Tempus has announced the publication of successful multi-site validation of its artificial intelligence (AI)-enabled electrocardiogram (ECG) software, which received US Food and Drug Administration (FDA) clearance in 2024 for predicting the one-year risk of atrial fibrillation (AF) or flutter.
The study—recently published in Heart Rhythm—evaluated the Tempus ECG-AF software across three geographically distinct clinical sites. ECG data were aggregated, and patient charts were manually reviewed to identify eligible patients—those aged 65 years and older with no prior AF, and no history of pacemaker or defibrillator use.
Study endpoints were defined as a new AF diagnosis within one year or one year of AF-free follow-up. Among the 4,017 patients evaluated, the ECG-AI-derived risk score surpassed prespecified performance thresholds, and the resulting data supported Tempus’ US FDA clearance of this technology.

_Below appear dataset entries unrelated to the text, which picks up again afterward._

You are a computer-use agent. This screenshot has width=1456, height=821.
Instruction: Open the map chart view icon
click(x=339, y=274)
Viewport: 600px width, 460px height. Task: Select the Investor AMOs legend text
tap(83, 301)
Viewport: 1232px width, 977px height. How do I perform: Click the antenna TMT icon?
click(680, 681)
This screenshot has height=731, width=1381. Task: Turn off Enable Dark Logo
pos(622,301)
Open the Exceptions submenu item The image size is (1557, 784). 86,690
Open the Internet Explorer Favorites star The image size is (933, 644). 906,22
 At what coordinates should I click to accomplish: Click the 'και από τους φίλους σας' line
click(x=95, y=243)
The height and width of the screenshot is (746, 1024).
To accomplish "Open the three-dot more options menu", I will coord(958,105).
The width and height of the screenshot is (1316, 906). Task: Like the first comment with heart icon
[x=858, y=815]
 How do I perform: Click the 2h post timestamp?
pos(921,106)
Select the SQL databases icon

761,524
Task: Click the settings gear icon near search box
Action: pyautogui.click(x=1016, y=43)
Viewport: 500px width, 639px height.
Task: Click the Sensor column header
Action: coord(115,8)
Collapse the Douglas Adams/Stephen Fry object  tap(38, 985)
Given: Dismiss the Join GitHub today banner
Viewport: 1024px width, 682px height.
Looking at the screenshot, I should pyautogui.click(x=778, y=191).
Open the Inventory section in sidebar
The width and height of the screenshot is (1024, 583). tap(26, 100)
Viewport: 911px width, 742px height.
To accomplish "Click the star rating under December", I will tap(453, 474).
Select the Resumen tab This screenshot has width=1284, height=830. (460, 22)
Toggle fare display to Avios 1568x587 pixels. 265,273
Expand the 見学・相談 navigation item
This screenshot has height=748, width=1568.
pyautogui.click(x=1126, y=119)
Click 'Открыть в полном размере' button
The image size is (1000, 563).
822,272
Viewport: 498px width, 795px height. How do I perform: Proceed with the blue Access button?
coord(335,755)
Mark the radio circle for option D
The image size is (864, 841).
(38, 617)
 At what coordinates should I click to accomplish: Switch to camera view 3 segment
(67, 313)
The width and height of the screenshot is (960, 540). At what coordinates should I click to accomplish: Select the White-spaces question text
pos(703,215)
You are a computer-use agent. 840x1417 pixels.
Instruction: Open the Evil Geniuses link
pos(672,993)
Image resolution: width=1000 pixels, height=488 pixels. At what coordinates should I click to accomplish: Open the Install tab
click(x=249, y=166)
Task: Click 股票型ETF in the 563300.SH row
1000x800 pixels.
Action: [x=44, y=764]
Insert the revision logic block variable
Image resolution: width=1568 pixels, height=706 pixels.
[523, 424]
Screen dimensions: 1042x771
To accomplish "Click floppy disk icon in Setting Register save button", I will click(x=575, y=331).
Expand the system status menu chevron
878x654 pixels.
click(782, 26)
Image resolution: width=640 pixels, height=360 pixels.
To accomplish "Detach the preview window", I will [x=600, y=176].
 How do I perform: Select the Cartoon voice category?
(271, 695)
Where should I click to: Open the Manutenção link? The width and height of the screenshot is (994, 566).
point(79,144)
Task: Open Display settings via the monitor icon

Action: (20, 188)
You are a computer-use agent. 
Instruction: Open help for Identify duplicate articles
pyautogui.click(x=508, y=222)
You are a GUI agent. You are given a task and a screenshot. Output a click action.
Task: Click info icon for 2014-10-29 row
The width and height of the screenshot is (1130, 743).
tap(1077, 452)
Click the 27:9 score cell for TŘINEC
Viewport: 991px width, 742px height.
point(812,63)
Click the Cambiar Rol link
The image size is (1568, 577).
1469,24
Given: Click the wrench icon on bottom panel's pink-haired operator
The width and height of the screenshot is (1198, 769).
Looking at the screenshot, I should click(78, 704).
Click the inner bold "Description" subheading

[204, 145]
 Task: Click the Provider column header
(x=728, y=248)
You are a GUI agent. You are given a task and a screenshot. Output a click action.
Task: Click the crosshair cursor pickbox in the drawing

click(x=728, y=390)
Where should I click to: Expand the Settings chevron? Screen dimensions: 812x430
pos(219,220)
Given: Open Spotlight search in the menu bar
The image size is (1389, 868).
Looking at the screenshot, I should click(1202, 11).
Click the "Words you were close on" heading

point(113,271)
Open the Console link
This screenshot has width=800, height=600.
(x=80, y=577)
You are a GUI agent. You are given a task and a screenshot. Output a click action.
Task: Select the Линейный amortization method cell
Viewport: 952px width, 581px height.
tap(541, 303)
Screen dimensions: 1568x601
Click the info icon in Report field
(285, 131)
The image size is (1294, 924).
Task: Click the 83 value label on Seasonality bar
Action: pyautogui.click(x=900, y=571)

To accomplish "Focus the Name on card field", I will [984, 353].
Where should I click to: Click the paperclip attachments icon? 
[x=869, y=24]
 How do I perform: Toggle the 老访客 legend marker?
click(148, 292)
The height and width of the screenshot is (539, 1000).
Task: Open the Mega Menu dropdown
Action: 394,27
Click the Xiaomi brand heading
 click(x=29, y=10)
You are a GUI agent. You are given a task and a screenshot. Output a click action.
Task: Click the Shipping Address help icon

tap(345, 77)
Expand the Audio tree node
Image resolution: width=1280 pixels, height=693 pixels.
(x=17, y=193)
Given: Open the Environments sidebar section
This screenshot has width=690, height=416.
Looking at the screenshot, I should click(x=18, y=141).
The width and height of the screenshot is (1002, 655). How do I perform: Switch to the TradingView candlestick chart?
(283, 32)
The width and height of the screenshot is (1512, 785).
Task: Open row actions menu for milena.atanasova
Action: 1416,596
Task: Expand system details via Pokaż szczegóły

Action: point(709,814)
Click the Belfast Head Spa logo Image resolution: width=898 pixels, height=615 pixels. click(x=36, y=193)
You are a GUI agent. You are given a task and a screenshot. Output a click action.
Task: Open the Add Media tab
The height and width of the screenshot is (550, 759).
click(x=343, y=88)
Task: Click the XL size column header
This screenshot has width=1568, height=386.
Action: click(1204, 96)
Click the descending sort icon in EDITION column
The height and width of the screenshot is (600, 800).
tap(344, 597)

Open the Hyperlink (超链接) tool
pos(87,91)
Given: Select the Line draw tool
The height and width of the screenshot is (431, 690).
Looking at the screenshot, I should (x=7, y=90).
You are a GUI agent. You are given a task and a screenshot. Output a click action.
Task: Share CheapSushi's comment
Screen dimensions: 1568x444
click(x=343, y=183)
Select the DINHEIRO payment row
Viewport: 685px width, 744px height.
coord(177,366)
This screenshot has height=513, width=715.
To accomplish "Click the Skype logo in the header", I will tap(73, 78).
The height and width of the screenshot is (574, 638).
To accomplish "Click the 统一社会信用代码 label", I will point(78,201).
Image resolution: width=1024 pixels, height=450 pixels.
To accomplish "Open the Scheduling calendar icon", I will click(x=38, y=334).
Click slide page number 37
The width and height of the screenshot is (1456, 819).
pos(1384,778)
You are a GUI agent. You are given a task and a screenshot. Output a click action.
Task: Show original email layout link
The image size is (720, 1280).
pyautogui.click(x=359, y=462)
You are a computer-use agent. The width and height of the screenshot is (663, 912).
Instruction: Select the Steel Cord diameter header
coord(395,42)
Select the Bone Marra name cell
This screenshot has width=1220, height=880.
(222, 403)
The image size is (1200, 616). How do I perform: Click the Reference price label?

“This study marks an important step toward shifting cardiac care from late-stage intervention to early risk detection,” said Brandon Fornwalt, senior vice president of cardiology at Tempus and a co-author of the study. “The ability of our AI model to consistently predict AF across varied clinical environments highlights its potential as a dependable decision-support tool. We believe this will enable clinicians to surface hidden risks sooner, opening the door to earlier, more targeted diagnosis and care to help minimise serious complications, such as stroke and heart failure.”
The Tempus ECG-AF was the first US FDA-cleared ECG-AI device in the company’s growing portfolio of next-generation devices designed to identify patients at risk for a variety of cardiovascular conditions.